Every Casablanca Fan has a unique origin story. Craftsmanship defines how that story is told.

“A Casablanca is a piece of art conceived by true artisans. You won’t notice any bolts, fasteners or the way a Casablanca is assembled—you’ll just feel the incredible quality in the sum of its parts.”

There’s craftsmanship. And then there’s Casablanca craftsmanship. It’s an approach, a discipline, a devotion to the process and a quest for authenticity. It’s turning and turning a shapeless chunk of wood on a lathe until the piece transforms, then taking a wire brush to it to make the indentations even deeper—because you’re not satisfied until it’s just so.

It’s about knowing your medium so well that you can innovate with confidence—like finding ways to age a material when you don’t have a century to wait for the elements to do it for you. (Craftsmanship requires patience, but there are limits.) It’s about doing things the hard way because any other way is unacceptable. Ultimately, craftsmanship is about the choices you make in bringing an idea to life.

Artistic vision isn’t enough.

How you execute that vision is everything.

Inspiration for a Casablanca fan can start with the housing, the blade or some other aspect entirely. But artistic vision isn’t enough. It’s the execution of the vision that makes all the difference. Take, for example, the time we came across a piece of barn wood during a walk in the country. We fell in love with the distressed quality of the wood grain—and it sparked an idea for a fan blade. A design team less dedicated to the craft could easily take a picture of the wood, then use a computer to generate a similar-looking grain pattern. It would save time and energy, certainly.

But that’s not how we work. Instead, we dragged the wood all the way back to the studio and made a resin cast of it. Because we didn’t want something that looked similar to that wood grain—we wanted to recreate that exact grain. And when you’re producing unique pieces on a small scale, a process that might seem impractical often becomes indispensable.

Dirty hands. Noble materials.

We work with the noblest of materials—from teak wood to copper—and strive to honor their essential nature. You’ll see stunning photographs and precise renderings along the walls of our design studio, but we get plenty messy, too—sketching, cutting, carving and burnishing by hand. We sculpt blade-iron motifs in clay rather than designing on a screen. We balance blades by weighing each one by the gram. When we want to develop a new color, we just walk over to the R&D test lab and use the paint booth ourselves. And while we’re there, we’ll have a real conversation with the engineers about practicalities…and possibilities.

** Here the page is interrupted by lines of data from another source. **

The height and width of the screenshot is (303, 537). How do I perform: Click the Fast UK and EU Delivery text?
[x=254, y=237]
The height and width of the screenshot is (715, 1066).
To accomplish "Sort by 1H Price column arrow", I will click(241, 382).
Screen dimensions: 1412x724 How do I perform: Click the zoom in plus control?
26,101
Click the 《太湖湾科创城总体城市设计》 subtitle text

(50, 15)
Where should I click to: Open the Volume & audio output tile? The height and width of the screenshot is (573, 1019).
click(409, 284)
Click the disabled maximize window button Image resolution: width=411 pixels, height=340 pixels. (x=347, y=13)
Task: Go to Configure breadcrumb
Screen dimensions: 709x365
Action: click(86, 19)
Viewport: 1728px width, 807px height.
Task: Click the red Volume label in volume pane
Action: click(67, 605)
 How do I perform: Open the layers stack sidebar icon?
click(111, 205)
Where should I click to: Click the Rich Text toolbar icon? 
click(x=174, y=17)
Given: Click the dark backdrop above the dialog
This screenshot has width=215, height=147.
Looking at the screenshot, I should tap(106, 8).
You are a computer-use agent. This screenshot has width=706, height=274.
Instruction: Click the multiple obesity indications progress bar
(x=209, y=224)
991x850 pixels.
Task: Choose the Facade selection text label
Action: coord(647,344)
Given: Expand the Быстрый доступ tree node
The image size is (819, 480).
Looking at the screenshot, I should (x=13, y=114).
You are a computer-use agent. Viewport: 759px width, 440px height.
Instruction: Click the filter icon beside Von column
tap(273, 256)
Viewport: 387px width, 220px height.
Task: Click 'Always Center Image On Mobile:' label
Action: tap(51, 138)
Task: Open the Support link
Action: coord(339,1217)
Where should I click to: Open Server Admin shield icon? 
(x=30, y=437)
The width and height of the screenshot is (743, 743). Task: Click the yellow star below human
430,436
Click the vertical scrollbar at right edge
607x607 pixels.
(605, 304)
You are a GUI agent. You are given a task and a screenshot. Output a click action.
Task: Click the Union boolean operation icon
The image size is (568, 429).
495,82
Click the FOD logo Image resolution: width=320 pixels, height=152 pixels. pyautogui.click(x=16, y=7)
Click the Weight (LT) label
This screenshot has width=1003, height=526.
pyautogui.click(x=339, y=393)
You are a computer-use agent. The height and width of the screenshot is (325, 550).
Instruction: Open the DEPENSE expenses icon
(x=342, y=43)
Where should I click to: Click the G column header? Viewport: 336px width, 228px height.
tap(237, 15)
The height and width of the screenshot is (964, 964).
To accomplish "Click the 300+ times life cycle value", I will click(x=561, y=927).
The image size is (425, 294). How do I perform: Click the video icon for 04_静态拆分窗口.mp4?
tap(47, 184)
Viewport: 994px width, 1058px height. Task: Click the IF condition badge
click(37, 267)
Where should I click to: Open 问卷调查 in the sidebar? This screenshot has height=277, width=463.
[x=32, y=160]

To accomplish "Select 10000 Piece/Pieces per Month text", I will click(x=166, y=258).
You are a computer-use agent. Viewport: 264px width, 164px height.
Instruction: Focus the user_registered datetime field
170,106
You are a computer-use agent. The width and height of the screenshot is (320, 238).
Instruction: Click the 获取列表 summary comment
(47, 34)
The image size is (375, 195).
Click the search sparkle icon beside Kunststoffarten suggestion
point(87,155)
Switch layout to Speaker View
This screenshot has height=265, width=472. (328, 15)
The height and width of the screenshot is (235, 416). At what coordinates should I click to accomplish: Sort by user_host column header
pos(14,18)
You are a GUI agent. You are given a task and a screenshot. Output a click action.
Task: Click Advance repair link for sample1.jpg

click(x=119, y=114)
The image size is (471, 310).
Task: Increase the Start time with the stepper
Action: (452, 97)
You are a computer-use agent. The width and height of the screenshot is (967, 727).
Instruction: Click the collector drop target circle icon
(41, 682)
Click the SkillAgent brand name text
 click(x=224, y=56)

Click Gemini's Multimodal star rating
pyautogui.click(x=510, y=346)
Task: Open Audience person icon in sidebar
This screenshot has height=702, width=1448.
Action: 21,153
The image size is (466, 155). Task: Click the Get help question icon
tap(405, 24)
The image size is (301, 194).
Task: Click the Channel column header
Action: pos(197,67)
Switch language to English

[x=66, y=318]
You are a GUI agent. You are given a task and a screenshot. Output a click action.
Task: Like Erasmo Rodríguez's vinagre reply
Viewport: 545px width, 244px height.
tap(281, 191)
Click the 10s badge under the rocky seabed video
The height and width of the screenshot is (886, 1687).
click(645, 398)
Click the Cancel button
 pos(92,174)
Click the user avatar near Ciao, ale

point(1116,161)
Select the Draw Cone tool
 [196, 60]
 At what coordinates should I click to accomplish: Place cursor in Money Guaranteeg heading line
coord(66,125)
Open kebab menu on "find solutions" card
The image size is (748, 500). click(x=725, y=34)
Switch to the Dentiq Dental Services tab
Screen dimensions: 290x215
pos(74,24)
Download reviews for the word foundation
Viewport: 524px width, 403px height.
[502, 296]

At Casablanca, craftsmanship comes down to this: our imperative to see and touch the results of our work—in three-dimensional form—and our ability to go over the intricacies of design with a discerning eye. That’s why Casablanca is the only ceiling fan company we know of that builds out full prototypes for in-house testing. We want to make sure each and every fan is perfect, to exacting detail, before going to production. The result? Simply put, we remain unrivaled.